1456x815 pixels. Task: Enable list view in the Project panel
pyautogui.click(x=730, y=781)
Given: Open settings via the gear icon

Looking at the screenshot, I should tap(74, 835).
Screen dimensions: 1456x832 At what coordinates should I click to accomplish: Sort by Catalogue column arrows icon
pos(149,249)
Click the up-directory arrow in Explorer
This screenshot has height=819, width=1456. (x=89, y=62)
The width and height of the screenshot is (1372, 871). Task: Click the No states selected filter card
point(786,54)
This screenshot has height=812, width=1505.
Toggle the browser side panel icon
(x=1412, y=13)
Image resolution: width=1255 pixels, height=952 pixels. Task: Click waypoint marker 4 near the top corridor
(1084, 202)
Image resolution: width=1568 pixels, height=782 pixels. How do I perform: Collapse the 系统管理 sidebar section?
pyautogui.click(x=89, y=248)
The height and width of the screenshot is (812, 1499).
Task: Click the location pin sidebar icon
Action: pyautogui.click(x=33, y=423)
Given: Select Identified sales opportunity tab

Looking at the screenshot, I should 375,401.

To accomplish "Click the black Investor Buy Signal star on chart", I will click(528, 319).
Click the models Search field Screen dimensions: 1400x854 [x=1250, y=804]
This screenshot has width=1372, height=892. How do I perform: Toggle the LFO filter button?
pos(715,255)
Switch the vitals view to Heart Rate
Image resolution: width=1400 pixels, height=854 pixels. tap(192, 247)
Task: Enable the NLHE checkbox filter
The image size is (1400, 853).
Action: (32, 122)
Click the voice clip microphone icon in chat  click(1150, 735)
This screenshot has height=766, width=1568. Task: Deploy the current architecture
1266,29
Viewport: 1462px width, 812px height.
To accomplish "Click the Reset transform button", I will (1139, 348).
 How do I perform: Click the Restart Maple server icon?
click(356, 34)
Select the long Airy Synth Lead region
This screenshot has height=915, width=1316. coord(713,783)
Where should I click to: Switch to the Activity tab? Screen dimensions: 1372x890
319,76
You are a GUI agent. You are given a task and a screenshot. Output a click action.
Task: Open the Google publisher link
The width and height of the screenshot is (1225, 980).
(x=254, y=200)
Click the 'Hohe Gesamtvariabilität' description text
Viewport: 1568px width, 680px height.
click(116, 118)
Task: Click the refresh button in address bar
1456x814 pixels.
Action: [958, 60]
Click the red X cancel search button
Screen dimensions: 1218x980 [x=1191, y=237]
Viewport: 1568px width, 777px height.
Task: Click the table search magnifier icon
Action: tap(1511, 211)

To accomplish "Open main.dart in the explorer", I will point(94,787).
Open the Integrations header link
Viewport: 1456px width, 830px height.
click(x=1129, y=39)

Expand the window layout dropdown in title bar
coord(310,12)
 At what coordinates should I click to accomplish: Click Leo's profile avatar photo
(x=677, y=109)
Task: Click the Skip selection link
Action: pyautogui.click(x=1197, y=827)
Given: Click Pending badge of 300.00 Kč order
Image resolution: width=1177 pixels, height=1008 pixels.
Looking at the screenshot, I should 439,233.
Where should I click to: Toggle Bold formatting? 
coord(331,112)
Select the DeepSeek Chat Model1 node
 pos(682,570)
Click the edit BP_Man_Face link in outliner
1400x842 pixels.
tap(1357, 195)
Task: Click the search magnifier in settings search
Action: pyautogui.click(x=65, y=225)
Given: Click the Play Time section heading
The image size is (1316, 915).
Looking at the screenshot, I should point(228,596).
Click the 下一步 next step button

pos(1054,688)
▬▬▬▬▬▬▬▬▬▬
_WHAT THE TASK ASKS_
From first line to last, transcribe the material exactly.

_SOLUTION FOR THIS TASK_
1456x815 pixels. Task: Enable list view in the Project panel
pyautogui.click(x=730, y=781)
Given: Open settings via the gear icon

Looking at the screenshot, I should tap(74, 835).
Screen dimensions: 1456x832 At what coordinates should I click to accomplish: Sort by Catalogue column arrows icon
pos(149,249)
Click the up-directory arrow in Explorer
This screenshot has height=819, width=1456. (x=89, y=62)
The width and height of the screenshot is (1372, 871). Task: Click the No states selected filter card
point(786,54)
This screenshot has height=812, width=1505.
Toggle the browser side panel icon
(x=1412, y=13)
Image resolution: width=1255 pixels, height=952 pixels. Task: Click waypoint marker 4 near the top corridor
(1084, 202)
Image resolution: width=1568 pixels, height=782 pixels. How do I perform: Collapse the 系统管理 sidebar section?
pyautogui.click(x=89, y=248)
The height and width of the screenshot is (812, 1499).
Task: Click the location pin sidebar icon
Action: pyautogui.click(x=33, y=423)
Given: Select Identified sales opportunity tab

Looking at the screenshot, I should 375,401.

To accomplish "Click the black Investor Buy Signal star on chart", I will click(528, 319).
Click the models Search field Screen dimensions: 1400x854 [x=1250, y=804]
This screenshot has width=1372, height=892. How do I perform: Toggle the LFO filter button?
pos(715,255)
Switch the vitals view to Heart Rate
Image resolution: width=1400 pixels, height=854 pixels. tap(192, 247)
Task: Enable the NLHE checkbox filter
The image size is (1400, 853).
Action: (32, 122)
Click the voice clip microphone icon in chat  click(1150, 735)
This screenshot has height=766, width=1568. Task: Deploy the current architecture
1266,29
Viewport: 1462px width, 812px height.
To accomplish "Click the Reset transform button", I will (1139, 348).
 How do I perform: Click the Restart Maple server icon?
click(356, 34)
Select the long Airy Synth Lead region
This screenshot has height=915, width=1316. coord(713,783)
Where should I click to: Switch to the Activity tab? Screen dimensions: 1372x890
319,76
You are a GUI agent. You are given a task and a screenshot. Output a click action.
Task: Open the Google publisher link
The width and height of the screenshot is (1225, 980).
(x=254, y=200)
Click the 'Hohe Gesamtvariabilität' description text
Viewport: 1568px width, 680px height.
click(116, 118)
Task: Click the refresh button in address bar
1456x814 pixels.
Action: [958, 60]
Click the red X cancel search button
Screen dimensions: 1218x980 [x=1191, y=237]
Viewport: 1568px width, 777px height.
Task: Click the table search magnifier icon
Action: tap(1511, 211)

To accomplish "Open main.dart in the explorer", I will point(94,787).
Open the Integrations header link
Viewport: 1456px width, 830px height.
click(x=1129, y=39)

Expand the window layout dropdown in title bar
coord(310,12)
 At what coordinates should I click to accomplish: Click Leo's profile avatar photo
(x=677, y=109)
Task: Click the Skip selection link
Action: pyautogui.click(x=1197, y=827)
Given: Click Pending badge of 300.00 Kč order
Image resolution: width=1177 pixels, height=1008 pixels.
Looking at the screenshot, I should 439,233.
Where should I click to: Toggle Bold formatting? 
coord(331,112)
Select the DeepSeek Chat Model1 node
 pos(682,570)
Click the edit BP_Man_Face link in outliner
1400x842 pixels.
tap(1357, 195)
Task: Click the search magnifier in settings search
Action: pyautogui.click(x=65, y=225)
Given: Click the Play Time section heading
The image size is (1316, 915).
Looking at the screenshot, I should point(228,596).
Click the 下一步 next step button

pos(1054,688)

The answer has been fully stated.